The hospice was in Hampstead, on a quiet, tree-lined cul-de-sac, a stone’s throw from the hospital where I was born and a few streets from the Noted Activist. Autumn was pretty here, russet and gold against all that valuable red-brick Victorian real estate, and I had strong associative memories of my mother walking through it on brisk mornings like this one, arm in arm with the Noted Activist, bemoaning the Italian aristocrats and American bankers, the Russian oligarchs and the upscale children’s clothes stores, the basements being dug out of the earth. The end of some long-lost bohemian idea of the place she’d held dear. She was forty-seven then. She was only fifty-seven now. Of all the futures I had imagined for her in these streets somehow the present reality seemed the most improbable. When I was a child she had been immortal. I couldn’t imagine her leaving this world without ripping its fabric. Instead, this quiet street, these gingko trees shedding their golden leaves.

At the desk I gave my name and after a short wait a young male nurse came for me. He warned me that my mother was on morphine and sometimes confused, before leading me to her room. I didn’t notice anything about this nurse, he seemed completely nondescript, but when I got to the room and he opened the door my mother pushed herself up in her bed and cried: “Alan Pennington! So you’ve met the famous Alan Pennington!”

“Mum, it’s me.”

“Oh, I’m Alan,” said the nurse, and I turned round to look again at this young man my mother was smiling at so radiantly. He was short, with sandy-brown hair, small blue eyes, a slightly pudgy face and an unremarkable nose with a few freckles over the bridge. The only thing that made him unusual to me, in the context of all the Nigerian, Polish and Pakistani nurses you heard talking in the corridors, was how English he looked.

“Alan Pennington is famous around here,” said my mother, waving at him. “His kindness is legend.”

Alan Pennington smiled at me, revealing a pair of pointy incisors, like a little dog’s.

“I’ll leave you two alone,” he said.

? ? ?

“How are you, Mum? Are you in a lot of pain?”

“Alan Pennington,” she informed me, after the door had closed behind him, “only works for others. Did you know that? You hear about these people but it’s another thing to meet them. Of course, I’ve worked for others, all my life—but not like this. They’re all like that here. I had a girl from Angola first, Fatima, lovely girl, she was the same . . . unfortunately she had to move on. Then Alan Pennington came. You see: he is a carer. I never thought about that word very deeply before. Alan Pennington cares.”

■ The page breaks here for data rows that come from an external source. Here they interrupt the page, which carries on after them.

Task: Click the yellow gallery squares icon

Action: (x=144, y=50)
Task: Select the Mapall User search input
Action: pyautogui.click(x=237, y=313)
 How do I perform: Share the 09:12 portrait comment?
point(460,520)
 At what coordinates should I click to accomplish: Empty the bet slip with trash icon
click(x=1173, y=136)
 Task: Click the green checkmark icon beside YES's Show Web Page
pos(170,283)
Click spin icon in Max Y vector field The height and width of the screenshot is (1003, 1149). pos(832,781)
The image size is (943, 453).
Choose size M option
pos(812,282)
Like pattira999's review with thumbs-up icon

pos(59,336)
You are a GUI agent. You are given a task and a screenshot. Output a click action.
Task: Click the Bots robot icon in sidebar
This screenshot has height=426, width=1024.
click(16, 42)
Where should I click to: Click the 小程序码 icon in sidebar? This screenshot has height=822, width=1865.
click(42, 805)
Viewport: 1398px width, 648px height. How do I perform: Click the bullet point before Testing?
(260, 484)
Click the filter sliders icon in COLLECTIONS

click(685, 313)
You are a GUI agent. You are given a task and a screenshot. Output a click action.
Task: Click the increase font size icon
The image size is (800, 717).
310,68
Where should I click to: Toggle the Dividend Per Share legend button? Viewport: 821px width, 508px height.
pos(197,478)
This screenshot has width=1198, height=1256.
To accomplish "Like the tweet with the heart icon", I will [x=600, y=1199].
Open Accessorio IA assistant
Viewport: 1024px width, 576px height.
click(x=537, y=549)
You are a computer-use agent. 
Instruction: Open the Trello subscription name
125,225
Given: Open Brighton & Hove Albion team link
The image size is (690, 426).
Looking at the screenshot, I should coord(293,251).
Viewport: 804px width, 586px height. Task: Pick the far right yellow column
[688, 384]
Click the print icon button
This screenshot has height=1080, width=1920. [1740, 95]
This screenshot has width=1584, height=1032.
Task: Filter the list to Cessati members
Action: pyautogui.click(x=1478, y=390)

“Mum, why do you keep calling him Alan Pennington like that?”

My mother looked at me like I was an idiot.

“Because that’s his name. Alan Pennington is a carer who cares.”

“Yes, Mum, that’s what carers are paid to do.”

“No, no, no, you don’t understand: he cares. The things he does for me! No one should have to do those things for another human being—but he does them for me!”

Tiring of the subject of Alan Pennington, I convinced her to let me read aloud for a while from a slim book she had on her side-table, a little stand-alone edition of Sonny’s Blues, and then lunch arrived on the tray of Alan Pennington.

“But I can’t eat that,” said my mother sadly as Alan lay it across her lap.

“Well, how about I leave it with you for twenty minutes and if you’re absolutely sure you can’t eat it just ring the bell and I’ll come and take it back? How would that be? Does that sound all right?”